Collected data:
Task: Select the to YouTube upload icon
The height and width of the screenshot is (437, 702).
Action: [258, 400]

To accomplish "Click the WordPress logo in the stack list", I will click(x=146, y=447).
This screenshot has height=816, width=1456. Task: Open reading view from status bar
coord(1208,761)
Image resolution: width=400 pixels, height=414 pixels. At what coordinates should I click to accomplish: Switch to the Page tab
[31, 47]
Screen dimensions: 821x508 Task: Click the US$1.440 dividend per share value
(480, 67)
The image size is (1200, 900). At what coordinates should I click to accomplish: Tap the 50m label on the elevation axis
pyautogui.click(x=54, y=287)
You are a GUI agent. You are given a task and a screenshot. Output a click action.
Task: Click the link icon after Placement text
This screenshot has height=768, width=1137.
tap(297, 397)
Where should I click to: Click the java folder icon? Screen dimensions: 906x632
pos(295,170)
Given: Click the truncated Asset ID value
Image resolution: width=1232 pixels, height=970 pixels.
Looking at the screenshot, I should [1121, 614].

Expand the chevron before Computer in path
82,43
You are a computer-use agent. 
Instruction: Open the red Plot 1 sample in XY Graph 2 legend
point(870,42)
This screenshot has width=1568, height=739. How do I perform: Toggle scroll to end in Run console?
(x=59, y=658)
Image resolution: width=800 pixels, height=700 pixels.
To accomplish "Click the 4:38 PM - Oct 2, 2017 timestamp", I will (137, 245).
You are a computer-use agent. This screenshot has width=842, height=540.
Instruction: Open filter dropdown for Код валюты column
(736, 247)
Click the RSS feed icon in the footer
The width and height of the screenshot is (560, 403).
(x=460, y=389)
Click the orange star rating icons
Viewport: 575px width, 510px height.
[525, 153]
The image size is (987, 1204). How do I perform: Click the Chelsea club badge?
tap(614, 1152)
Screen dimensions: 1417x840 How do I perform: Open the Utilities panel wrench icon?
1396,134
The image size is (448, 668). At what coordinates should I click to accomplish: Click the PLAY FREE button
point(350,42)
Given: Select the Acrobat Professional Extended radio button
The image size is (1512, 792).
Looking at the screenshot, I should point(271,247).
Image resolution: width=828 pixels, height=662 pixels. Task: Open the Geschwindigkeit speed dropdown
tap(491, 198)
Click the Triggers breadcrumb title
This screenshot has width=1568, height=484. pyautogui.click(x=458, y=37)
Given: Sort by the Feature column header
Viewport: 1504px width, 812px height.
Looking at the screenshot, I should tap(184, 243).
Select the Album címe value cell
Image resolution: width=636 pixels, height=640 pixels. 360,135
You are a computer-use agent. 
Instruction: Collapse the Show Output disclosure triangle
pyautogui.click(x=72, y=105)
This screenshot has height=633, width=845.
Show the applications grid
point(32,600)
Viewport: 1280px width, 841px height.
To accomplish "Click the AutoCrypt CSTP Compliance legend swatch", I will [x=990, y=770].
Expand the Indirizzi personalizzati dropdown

§ **TASK REQUIREMENTS**
Go line by line through the data above and report each one that holds the string "will".

§ **RESULT FOR THIS TASK**
To accomplish "Click the WordPress logo in the stack list", I will click(x=146, y=447).
To accomplish "Click the 4:38 PM - Oct 2, 2017 timestamp", I will (137, 245).
To accomplish "Click the AutoCrypt CSTP Compliance legend swatch", I will [x=990, y=770].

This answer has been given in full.